The fog had been rolled away and the sun shone out of a sky of icy sizzling blue on to a vast expanse of deep untrodden snow. The building site had become a huge snowfield beyond which was revealed a great horizon of snow-touched domes and spires, twinkling in the intense crystal light.
The emotion which had metamorphosed Eugene’s body now located itself violently in his stomach and he got down in haste. The first thing on which his dazzled eyes could focus was the painted Russian box. He still could not remember what it was associated with the box which so much afflicted him. Some very similar box must have played a part in his childhood. He supposed it might be something to do with his mother or his sister. He put his hand on the box and felt its glossiness, hoping that touch might tell, but nothing came except some ray of unnamable anguish adding itself to the disturbance occasioned by the snowy light. Eugene dressed quickly. He had slept late. He could hear Pattie moving things in the kitchen, he could hear her singing. Even inside the house sounds rang with a difference, higher, as if they flew higher in the air, thinner, purer, like crystal echoes of the snow. This too in all his sinews he knew, he knew.
Eugene had gone to bed the night before in a state of misery. The loss of the icon had been simply painful, a blow. But the revelation of his son’s iniquity had been a shock of a different kind, something which forced him to become not just a victim but an actor, and an absurd and stupid one. He realized now how much he depended on qui
etness and order and passivity for his well-being and for the dulling of what he still knew of man’s inhumanity to man. Was his stoicism just a resigned forgetfulness after all? He could tolerate what was simple and could be endured passively, as he endured now in passive retrospect the catastrophe of his life. But Leo’s action was a personal attack which jabbed his personality and brought back the ugly particulars of the past. Those things too, at that time, had hurt and humiliated in this way. And then there had been the distasteful intrusion of Miss Muriel, what she had witnessed and what she had said. Eugene’s security was shaken, his indispensable dignity, his sense of decorum, everything which protected him utterly from the casual monkey race of the English and made him their superior. He felt menaced and diminished.
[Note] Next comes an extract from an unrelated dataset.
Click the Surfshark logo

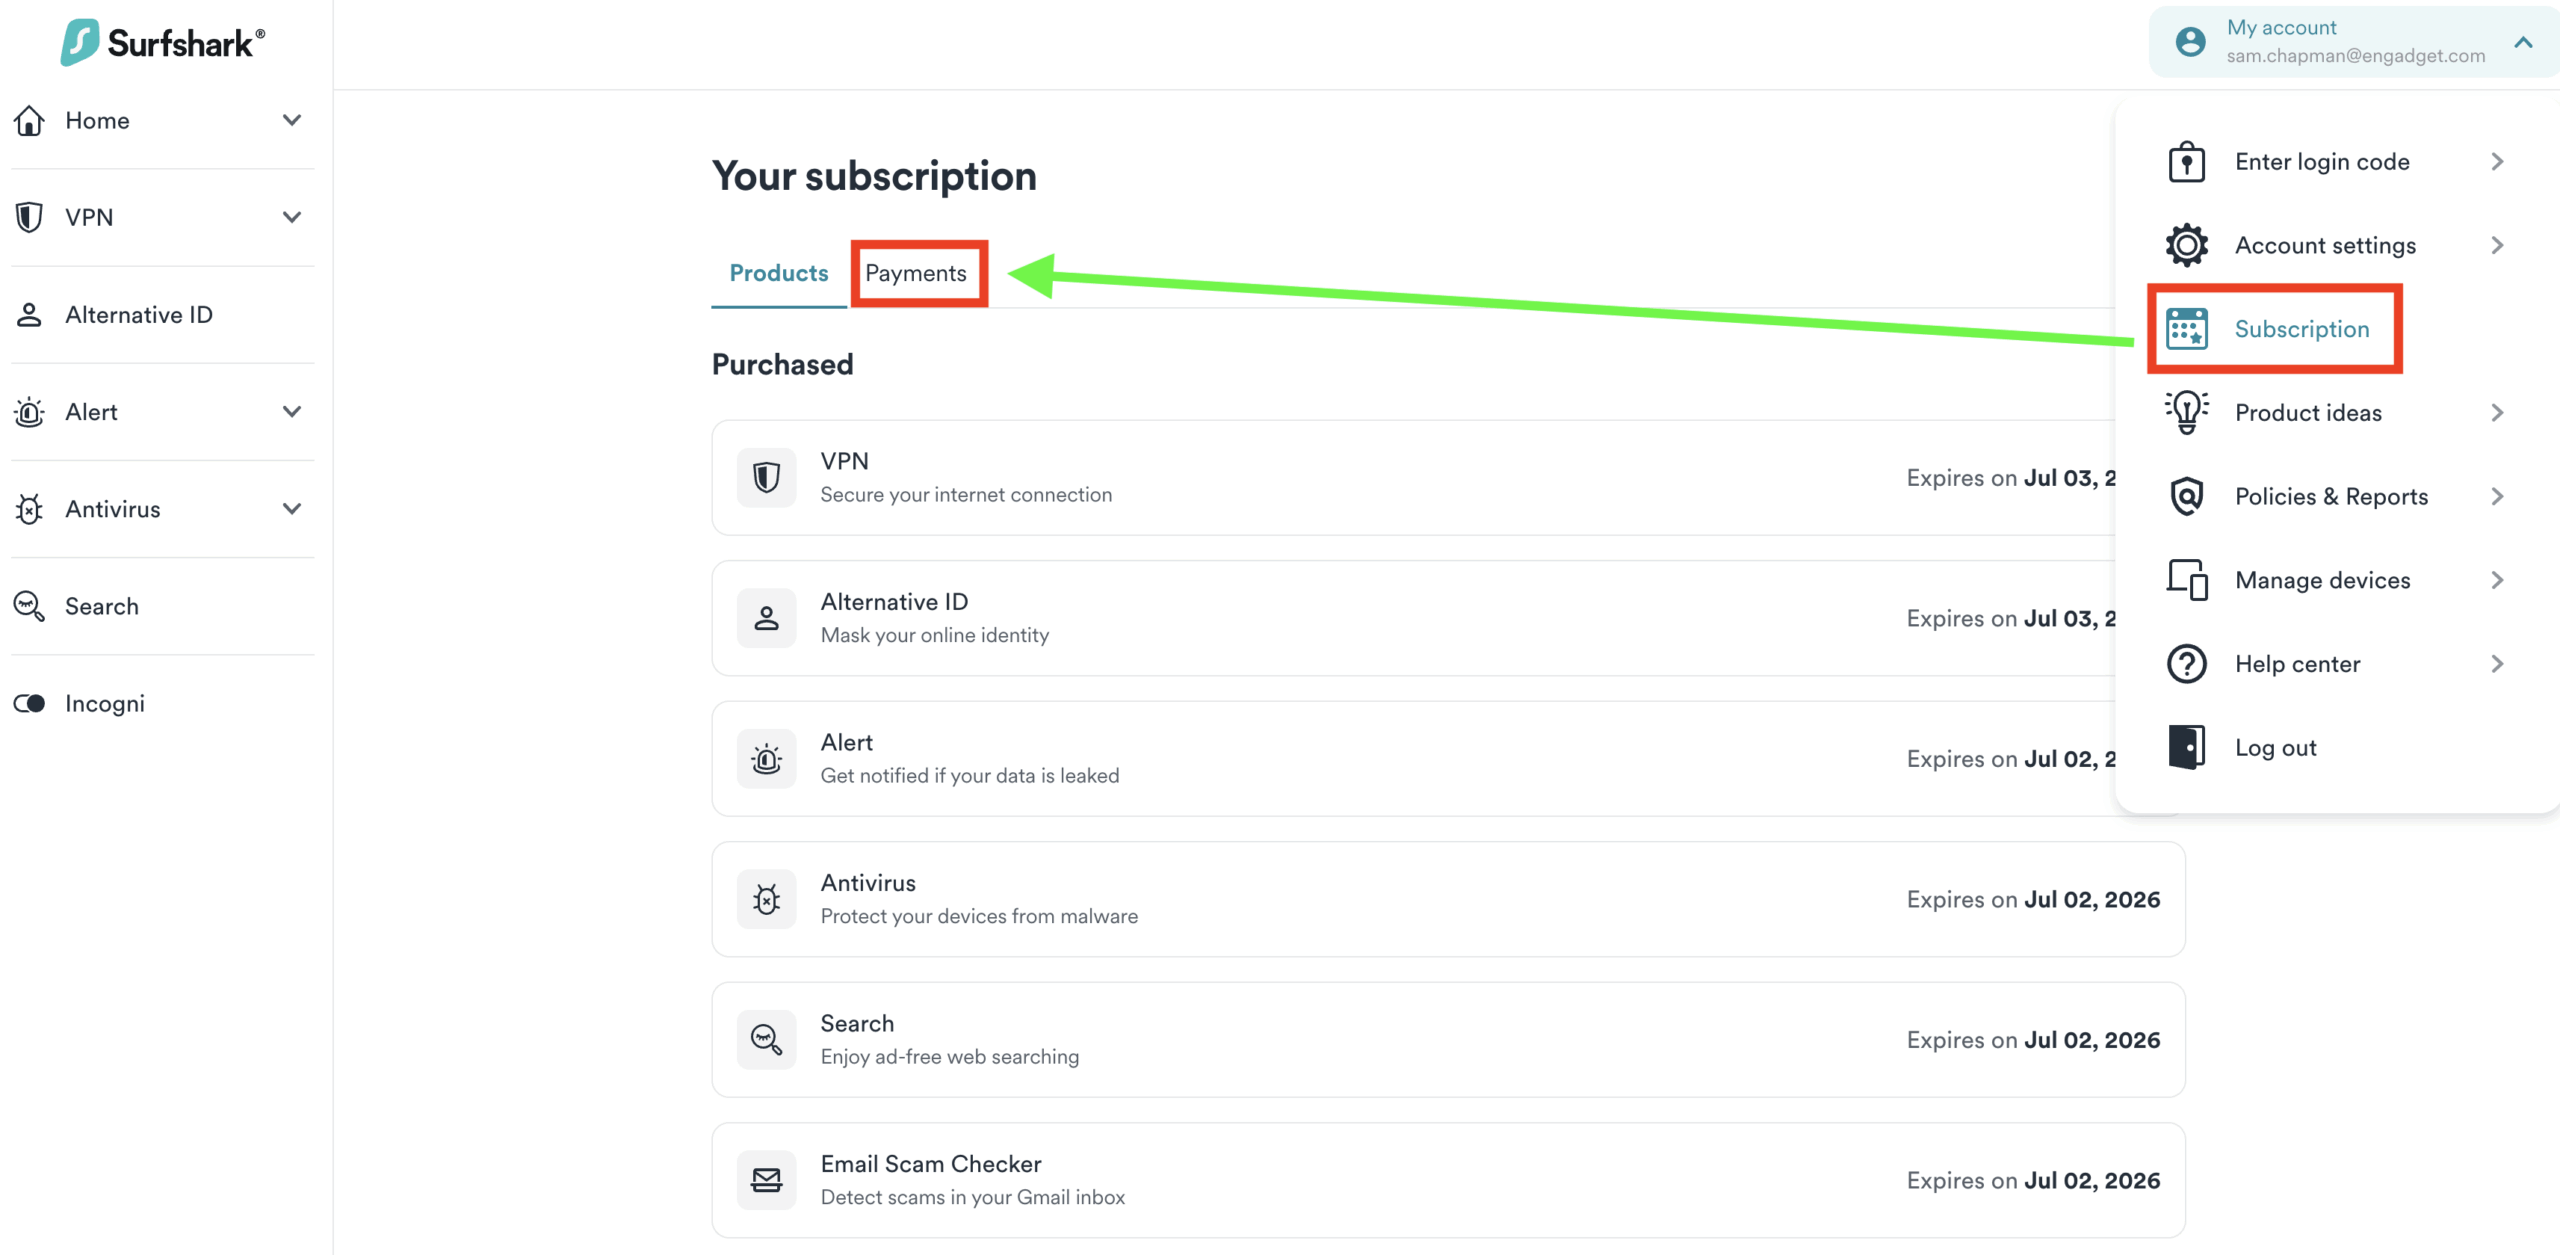click(x=160, y=42)
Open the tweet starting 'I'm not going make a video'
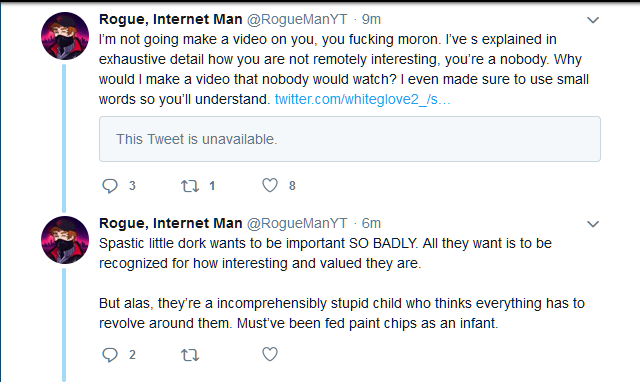The height and width of the screenshot is (382, 640). pyautogui.click(x=344, y=69)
However, that had been yesterday before the great manifestation of the sun and the snow. Now Eugene felt disturbed and excited, distinctly better. He regarded himself in his shaving-mirror. Since Pattie’s arrival he shaved every day. He stroked his moustaches which curved stiffly, thick on the lip and tapering to two wiry points below. They were a rusty brown, the colour his hair had once been. His hair, a peppery grey, still grew in a wavy tonsure round his bald spot, luxuriant enough to conceal it except when the wind was blowing from a certain direction. He examined the hair in front. Perhaps it was getting a little thin. He coughed in a sympathetic way at his mirror image and then hurried out of his room and into the kitchen.